Kari memperkirakan mobilnya dengan tepat dan benar, pada tempat parkir khusus dokter. "Kamu urus berkas dulu di bagian administrasi sebelum melakukan pemeriksaan. Saya ada urusan dengan seseorang dan dia sudah menunggu saya sejak pagi tadi, karena ulah kamu saya jadi tidak bisa tepat waktu."


Kana menatap nanar kepergian Kari yang terburu-buru dengan meninggalkan dirinya seorang diri pada tempat parkir yang sepi. Terlebih dalam kondisi Kana saat ini, drmam yang dia cerita semakin meningkat suhunya kala angin pagi ini menerpa dirinya. Jam tangan masih menunjukan pukul 04:30 esok hari dan Kana harus mandi jam tiga pagi karena mengikuti jadwal Kari yang harus rapat untuk operasi pagi ini.
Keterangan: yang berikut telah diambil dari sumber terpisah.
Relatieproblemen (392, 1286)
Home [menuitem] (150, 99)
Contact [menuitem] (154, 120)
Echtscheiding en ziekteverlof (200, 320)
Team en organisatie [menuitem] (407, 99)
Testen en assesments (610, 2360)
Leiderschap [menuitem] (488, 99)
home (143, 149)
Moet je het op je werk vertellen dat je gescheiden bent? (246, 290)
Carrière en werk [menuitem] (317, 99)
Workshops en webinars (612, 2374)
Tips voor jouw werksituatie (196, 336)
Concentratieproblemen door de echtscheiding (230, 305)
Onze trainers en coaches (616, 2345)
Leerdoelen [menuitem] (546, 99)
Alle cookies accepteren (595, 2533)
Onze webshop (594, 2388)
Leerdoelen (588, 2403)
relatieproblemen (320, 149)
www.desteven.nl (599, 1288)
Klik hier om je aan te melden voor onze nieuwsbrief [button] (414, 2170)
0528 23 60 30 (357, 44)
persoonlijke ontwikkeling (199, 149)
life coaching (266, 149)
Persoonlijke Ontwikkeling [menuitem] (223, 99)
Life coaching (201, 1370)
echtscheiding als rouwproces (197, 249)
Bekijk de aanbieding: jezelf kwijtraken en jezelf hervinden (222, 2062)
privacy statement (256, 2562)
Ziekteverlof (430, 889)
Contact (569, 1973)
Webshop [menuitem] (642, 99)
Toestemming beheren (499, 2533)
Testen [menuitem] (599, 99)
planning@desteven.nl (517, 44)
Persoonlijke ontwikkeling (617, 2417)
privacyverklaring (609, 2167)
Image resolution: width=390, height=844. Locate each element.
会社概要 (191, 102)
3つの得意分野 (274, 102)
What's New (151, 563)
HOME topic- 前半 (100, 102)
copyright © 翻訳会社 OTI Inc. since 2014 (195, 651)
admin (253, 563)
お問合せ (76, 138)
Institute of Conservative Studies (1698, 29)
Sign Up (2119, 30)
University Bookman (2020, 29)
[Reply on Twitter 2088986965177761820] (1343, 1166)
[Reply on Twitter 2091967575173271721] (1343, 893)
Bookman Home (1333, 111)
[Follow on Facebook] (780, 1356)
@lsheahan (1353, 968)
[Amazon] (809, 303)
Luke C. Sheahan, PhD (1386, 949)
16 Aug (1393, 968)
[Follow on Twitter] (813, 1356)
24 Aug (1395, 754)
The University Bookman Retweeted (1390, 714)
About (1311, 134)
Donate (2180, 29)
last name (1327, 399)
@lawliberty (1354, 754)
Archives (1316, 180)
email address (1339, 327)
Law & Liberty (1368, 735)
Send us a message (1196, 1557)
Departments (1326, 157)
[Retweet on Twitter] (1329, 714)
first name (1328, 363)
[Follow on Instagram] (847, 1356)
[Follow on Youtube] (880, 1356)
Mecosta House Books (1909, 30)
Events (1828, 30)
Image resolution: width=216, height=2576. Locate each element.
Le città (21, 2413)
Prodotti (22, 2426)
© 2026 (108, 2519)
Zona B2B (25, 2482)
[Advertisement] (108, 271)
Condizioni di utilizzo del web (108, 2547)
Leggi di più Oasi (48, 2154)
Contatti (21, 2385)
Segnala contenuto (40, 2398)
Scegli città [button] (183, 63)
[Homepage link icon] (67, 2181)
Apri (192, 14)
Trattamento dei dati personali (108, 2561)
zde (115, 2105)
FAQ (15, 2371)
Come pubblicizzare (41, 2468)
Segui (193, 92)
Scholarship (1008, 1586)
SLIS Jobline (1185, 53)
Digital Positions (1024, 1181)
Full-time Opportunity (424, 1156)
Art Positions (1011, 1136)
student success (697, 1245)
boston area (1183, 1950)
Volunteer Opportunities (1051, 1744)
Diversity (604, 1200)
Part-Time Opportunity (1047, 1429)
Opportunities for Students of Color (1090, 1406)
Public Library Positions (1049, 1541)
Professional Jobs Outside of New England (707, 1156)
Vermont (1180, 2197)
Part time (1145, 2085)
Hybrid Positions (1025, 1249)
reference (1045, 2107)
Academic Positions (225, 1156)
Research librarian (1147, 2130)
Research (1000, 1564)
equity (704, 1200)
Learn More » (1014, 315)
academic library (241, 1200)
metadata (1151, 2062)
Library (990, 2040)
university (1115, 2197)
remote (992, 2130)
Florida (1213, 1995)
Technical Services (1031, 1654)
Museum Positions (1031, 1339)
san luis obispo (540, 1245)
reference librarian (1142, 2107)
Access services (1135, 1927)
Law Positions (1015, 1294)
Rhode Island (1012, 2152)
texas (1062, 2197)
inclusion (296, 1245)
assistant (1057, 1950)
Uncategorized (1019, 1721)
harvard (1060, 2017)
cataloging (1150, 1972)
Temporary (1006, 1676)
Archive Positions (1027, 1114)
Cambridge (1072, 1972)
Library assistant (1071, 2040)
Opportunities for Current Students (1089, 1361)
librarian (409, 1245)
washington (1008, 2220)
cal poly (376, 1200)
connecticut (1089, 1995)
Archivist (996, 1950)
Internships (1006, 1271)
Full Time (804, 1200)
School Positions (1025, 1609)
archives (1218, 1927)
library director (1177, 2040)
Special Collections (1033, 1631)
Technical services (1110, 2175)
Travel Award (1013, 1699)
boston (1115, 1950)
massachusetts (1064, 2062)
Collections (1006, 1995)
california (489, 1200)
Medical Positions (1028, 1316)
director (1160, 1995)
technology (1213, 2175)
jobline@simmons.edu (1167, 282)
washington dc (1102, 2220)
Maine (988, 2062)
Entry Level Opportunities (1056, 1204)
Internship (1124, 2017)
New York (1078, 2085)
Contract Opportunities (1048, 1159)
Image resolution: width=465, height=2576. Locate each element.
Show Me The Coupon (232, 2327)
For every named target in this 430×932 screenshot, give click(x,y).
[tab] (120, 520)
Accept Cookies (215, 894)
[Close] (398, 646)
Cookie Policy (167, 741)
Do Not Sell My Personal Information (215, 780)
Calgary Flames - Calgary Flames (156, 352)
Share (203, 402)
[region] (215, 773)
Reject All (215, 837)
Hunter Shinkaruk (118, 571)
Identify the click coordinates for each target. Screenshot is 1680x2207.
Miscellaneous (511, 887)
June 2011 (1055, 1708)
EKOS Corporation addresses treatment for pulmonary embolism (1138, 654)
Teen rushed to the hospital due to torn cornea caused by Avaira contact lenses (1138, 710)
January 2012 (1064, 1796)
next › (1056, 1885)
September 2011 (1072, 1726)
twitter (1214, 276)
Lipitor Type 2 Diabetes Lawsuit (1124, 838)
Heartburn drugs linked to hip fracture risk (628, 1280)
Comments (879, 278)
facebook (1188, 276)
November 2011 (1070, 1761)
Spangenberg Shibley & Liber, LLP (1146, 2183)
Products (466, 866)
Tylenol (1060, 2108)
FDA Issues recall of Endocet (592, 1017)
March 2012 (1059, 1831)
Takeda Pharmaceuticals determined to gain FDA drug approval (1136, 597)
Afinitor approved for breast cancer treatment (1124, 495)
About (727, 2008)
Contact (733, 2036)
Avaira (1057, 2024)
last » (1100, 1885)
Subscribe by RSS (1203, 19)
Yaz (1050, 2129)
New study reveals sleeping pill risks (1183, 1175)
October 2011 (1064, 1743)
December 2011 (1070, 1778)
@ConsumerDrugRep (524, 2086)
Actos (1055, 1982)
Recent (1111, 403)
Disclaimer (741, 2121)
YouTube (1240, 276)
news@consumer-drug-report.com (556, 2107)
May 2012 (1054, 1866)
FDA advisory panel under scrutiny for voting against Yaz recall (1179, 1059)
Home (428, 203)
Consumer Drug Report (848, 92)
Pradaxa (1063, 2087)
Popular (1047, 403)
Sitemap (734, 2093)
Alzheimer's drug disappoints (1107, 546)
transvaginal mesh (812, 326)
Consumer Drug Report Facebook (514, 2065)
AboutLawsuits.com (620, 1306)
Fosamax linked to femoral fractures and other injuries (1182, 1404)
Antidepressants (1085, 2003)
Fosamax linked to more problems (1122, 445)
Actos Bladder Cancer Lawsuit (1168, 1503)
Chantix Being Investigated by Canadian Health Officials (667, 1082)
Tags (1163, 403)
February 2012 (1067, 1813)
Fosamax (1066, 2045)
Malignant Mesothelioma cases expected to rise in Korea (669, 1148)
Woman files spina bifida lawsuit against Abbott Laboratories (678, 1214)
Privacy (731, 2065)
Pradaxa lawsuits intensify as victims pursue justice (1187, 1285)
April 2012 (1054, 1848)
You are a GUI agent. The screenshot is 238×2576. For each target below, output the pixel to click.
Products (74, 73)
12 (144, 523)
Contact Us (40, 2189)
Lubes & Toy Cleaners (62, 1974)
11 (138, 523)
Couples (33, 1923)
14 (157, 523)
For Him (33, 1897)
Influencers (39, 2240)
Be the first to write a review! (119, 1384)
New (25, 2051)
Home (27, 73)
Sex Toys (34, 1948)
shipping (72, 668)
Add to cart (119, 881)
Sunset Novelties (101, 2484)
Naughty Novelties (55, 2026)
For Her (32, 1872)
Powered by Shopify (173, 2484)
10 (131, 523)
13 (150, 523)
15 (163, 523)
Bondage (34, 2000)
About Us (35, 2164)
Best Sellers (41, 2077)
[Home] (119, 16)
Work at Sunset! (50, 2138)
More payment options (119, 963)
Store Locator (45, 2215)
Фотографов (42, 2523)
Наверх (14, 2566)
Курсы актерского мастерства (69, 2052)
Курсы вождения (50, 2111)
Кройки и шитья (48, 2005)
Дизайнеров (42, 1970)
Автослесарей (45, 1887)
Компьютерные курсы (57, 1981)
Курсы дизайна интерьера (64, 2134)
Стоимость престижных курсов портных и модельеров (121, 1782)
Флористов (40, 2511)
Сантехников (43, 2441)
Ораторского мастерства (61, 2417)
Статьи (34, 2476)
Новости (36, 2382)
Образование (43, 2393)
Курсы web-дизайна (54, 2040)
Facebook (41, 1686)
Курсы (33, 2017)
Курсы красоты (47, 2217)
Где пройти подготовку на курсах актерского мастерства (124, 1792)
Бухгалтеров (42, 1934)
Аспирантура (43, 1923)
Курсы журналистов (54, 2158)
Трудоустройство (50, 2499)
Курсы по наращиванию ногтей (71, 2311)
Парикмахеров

"Saya tidak menyangka jika kamu sama saja dengan ayah saya. lebih mementingkan pekerjaan dibanding keluarga, terimakasih atas kejutannya pagi ini." Butur air mata menitik begitu saja yang langsung Kana tepis dengan kasar.


Cahaya silau mobil kian datang menyinari tubuh rapuh yang kedinginan. "Kana, hai... " sapa seorang laki-laki dengan snelli dokter membalut tubuhnya. Kana menatap lekat sosok tersebut sebelum pandangan matanya teralih menatap mobil Kari yang terkunci.


"Hai, sudah lama kita tidak bertemu." Dengan senyum cerah merekah laki-laki tersebut menghampiri Kana dan langsung memegang telapak tangan Kana yang dingin namun panas.


"Kamu demam?" Dengan wajah datar tanpa ekspresi Kana menatap sosok yang ada didepan matanya. Sosok yang mampu membuat jantung Kana berpacu begitu cepat saat ini, sejak dia memegang telapak tangan Kana secara tiba-tiba.